Written by Denver-based playwright Charles Wefso — brother of the show’s co-star Jack Wefso — “Myth” centers on two men who find themselves taking up residence at an abandoned military fort near Yellowknife, Canada in the Yukon Territory. The younger of the two men, Jason (Jack Wefso), is on a mission to find the most elusive creature in North American folklore: Bigfoot. In his pursuit, Jason encounters Cass (Jack Casperson), who forces the younger man to wrestle with truth, faith and the question of whether to protect or publicize an eternally evasive beast.

An early version of the script came across Fox Executive Producer Charles Packard’s desk some two years ago, and it didn’t take long for the self-descibed Bigfoot super fan to become enamored with the concept.

“It rang with me because I’m kind of Bigfoot obsessed,” said Packard, who’s directing the upcoming production. “And I was thinking about this notion of ‘life on the margins of polite society,’ which is what’s driven our whole season, and it struck me that both of the characters in this show are very marginalized people … And then it’s extra fun that it’s in the middle of the woods and in the Yukon.”

The set in the Fox’s intimate black box studio features more than a dozen recently felled trees that were donated by the nearby DeLaney Community Farm. The dead trees were removed during routine maintenance at the local farm.

Although set in a distant corner of North America, the show’s roots trace back to the tiny tourist town of Deadwood, South Dakota, where playwright Charles Wefso bartended for about three years at a wild west-themed bar named after “Wild Bill” Hickok, a folk hero of the American west.

“I’ve always been interested in the psychology behind the sort of people who look for Bigfoot and aliens and ghosts and things like that,” Charles said. “I would listen to the ways people (at the bar) would tell stories and then other people at the bar would chime in and say, ‘no, that’s not what happened,’ and tell me another version of that same completely unbelievable story.

“I got really into those sort of modern myths and how easily simple things can shift. That is really what gave me the inspiration to throw myself into the script.”

The production is intended to be an homage to the growing band of Sasquatch “believers,” but not an exorbitant tribute that only appeals to die-hards, according to Sound Designer El Armstrong.

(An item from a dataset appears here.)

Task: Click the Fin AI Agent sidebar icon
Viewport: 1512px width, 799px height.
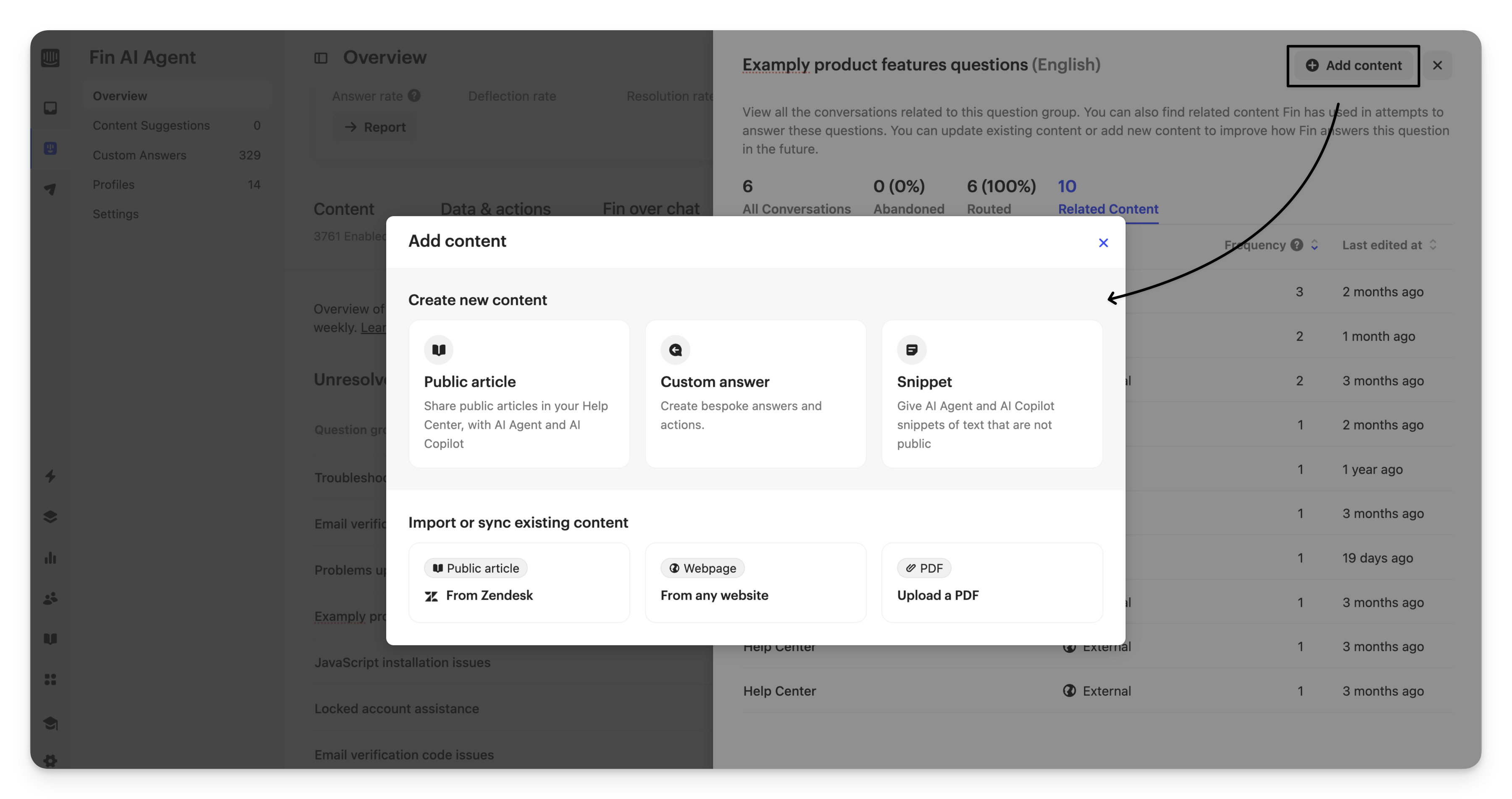Action: click(50, 148)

“It’s a little bit of a tight rope walk,” Armstrong said. “The community of believers has a very definite idea of what (Bigfoot) sounds like, but a lot of what it sounds like on those early tapes seems kind of silly to the people who haven’t been exposed to the community of believers … I’m trying to find a balance that keeps both sides of the fence happy and serves the artistic focus of the show.”

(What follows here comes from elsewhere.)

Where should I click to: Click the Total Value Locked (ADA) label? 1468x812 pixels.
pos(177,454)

Also on that tightrope is longtime metro-area actor and Aurora resident Casperson, who describes himself as somewhat of a Sasquatch agnostic.

“Personally, I don’t believe in anything because that stops your thought process,” the 78-year-old Casperson said. “If you believe, it’s like you’ve acquiesced to it so you don’t have to think about it any more. That’s where I draw the line because I know there’s more.

“But I think everybody has seen things that we don’t understand.”

The production, which marks the Fox’s first world premier in recent memory and the first since Packard has been at the theater’s helm, opens Jan. 20.